An apple a day may not keep the doctor away.
But it won't make you sick either, according to some agriculture specialists, despite recent scientific reports linking chemically treated apples to cancer.Still, some area preschools aren't taking any chances.
The schools this week began eliminating apples and apple products from their menus after a "60 Minutes" report warned that the chemical Alar, used by some apple growers, is carcinogenic and has increased the incidence of cancer among preschoolers.
Alar, once used extensively as a growth hormone, was recalled by the federal Food and Drug Administration about two years ago because its potential threat to human health.

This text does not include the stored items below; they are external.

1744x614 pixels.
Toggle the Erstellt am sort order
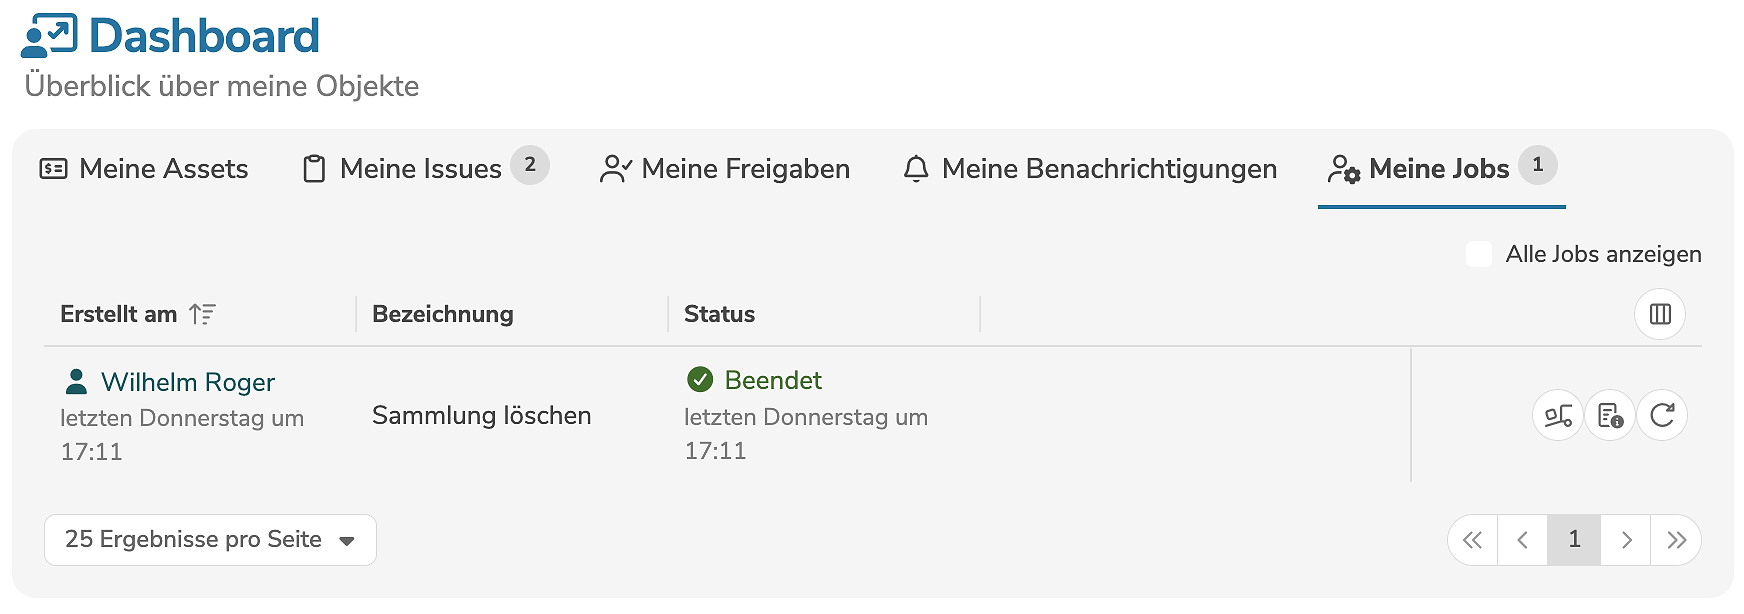(203, 313)
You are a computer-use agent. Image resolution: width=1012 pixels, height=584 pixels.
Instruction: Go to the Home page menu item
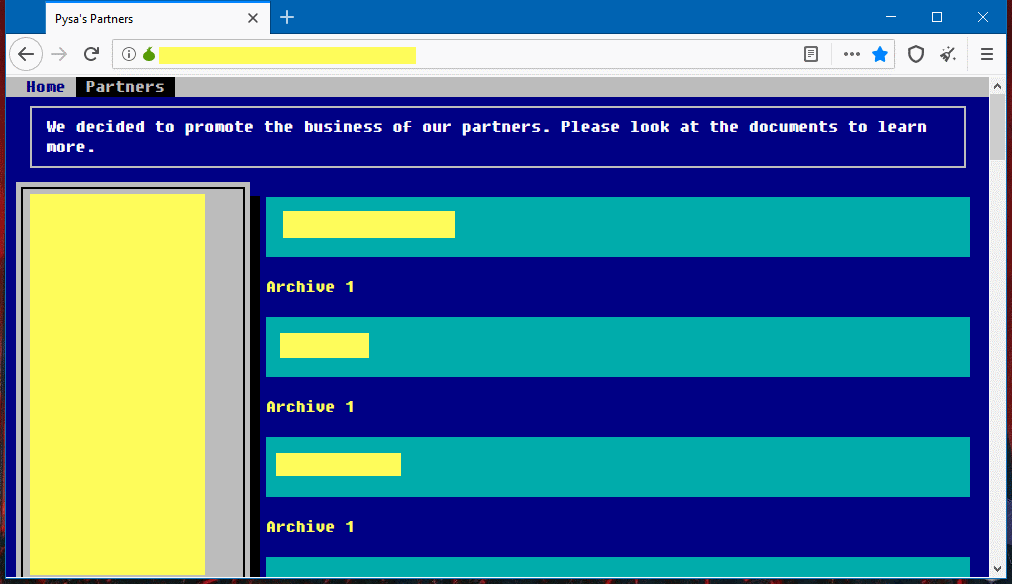coord(45,87)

Unlike contact pesticides, Alar is absorbed into the fruit, where it affects the growth of the cells. It thus cannot be washed or pealed off.

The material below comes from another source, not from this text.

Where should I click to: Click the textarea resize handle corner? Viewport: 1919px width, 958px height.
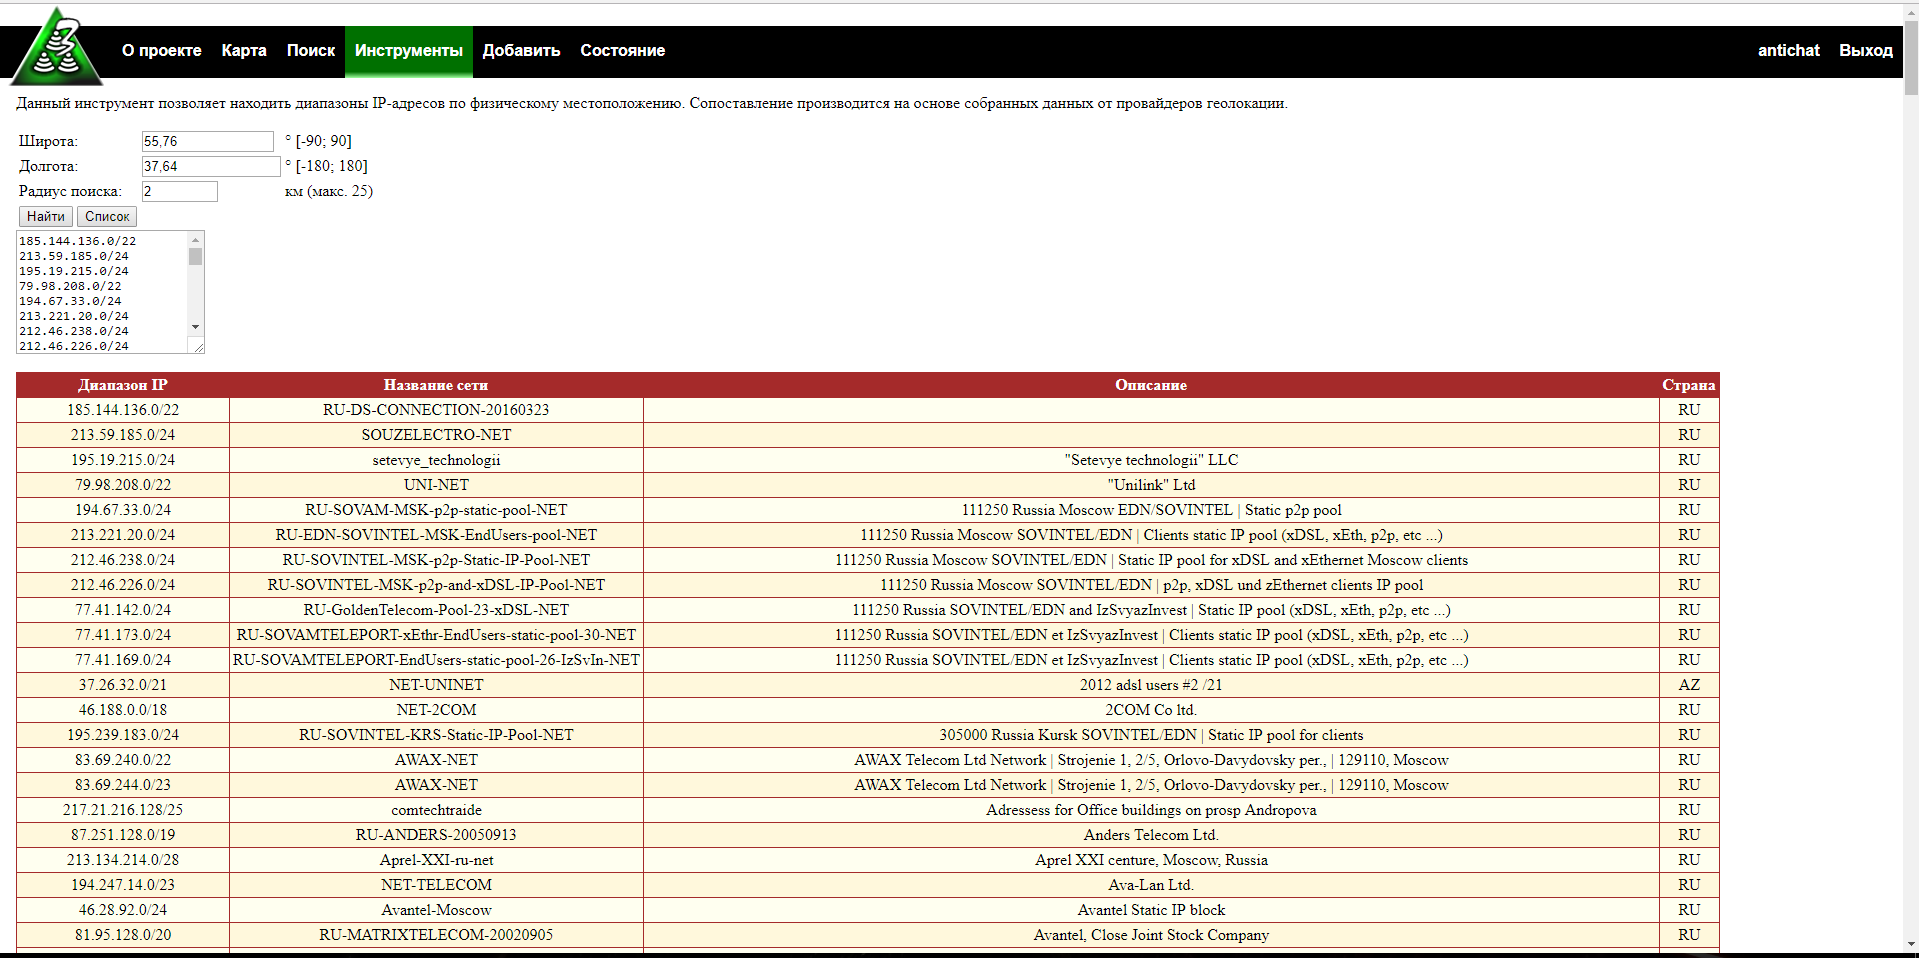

Although it's back on the market, a second proposal is before the federal agency to have sales banned.
Agriculture specialists think the chemical has gotten a bad rap and apple growers are suffering because of it.
"It was a boon (for apple growers) because it gave them the opportunity to get better color in the fruit and the apples stored longer in controlled atmosphere storage," said Paul Rasmussen, associate director of the Utah Agricultural Experiment Station at Utah State University. "It was very critical in the apple business."

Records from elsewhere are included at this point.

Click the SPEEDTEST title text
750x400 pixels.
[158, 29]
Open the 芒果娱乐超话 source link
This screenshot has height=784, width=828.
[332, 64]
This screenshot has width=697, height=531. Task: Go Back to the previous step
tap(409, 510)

Despite its benefits, Rasmussen said the majority of apple growers aren't now using Alar. The reason is simple: Many grocery chains have refused to purchase apples treated with it.
Smith's Food King is one of those chains.
Jim Dodge, produce buyer for Smith's, said the chain hasn't purchased any apples from growers using Alar since the first recall. Half of the chain's apples are Utah grown; the other 50 percent are purchased from Washington State.
Consequently, the apples on Smith's shelves are a little lighter in color. "But basically Utah grows a hard apple anyway, so the shelf life hasn't been affected."
Because the overall use of the chemical by apple growers has been dramatically reduced, agricultural specialists say school officials dumping the fruit are overreacting.
But one school owner makes no apology for being cautious.
"Because of the concern expressed by several parents, we are going to stop serving apples and apple juice until we can be assured our source of apples and apple products is safe," said Jane Hosking, owner of the Learning Tree Day Care Centers in Murray and West Valley City.
Hosking admits that will be no easy task.
Dietary regulations imposed by the federal government have necessitated that the school serve fruit and fruit products _ juice, sauce, fruit cups _ at least twice a day.
Hosking said apple juice is the childrens' favorite drink, and it may take time for the children to adjust to cranberry and grape juice.
"Fortunately, spring is coming so we will have a variety of fruit from which to choose," she said. "I think we may be overreacting, but I suppose it's better to be safe than sorry."
Edman Sturgeon, supervisor and investigator with the FDA in Salt Lake City, is convinced the apples pose no danger to Utah children.
"As far as I know, we never had a problem with Alar being used above the EPA limits in Utah," he said. "I don't know of anything that would substantiate there there have been numerous cases of cancer caused by the pesticide."
Doyle Matthews, dean of USU's College of Agriculture and director of the agriculture station, agrees.
The specialist is urging Utahns not to panic until more data on the chemical are collected.
"These things are closely scrutinized by the government and the levels arrived at are usually the very safe level, with a protection factor built in," Matthews said.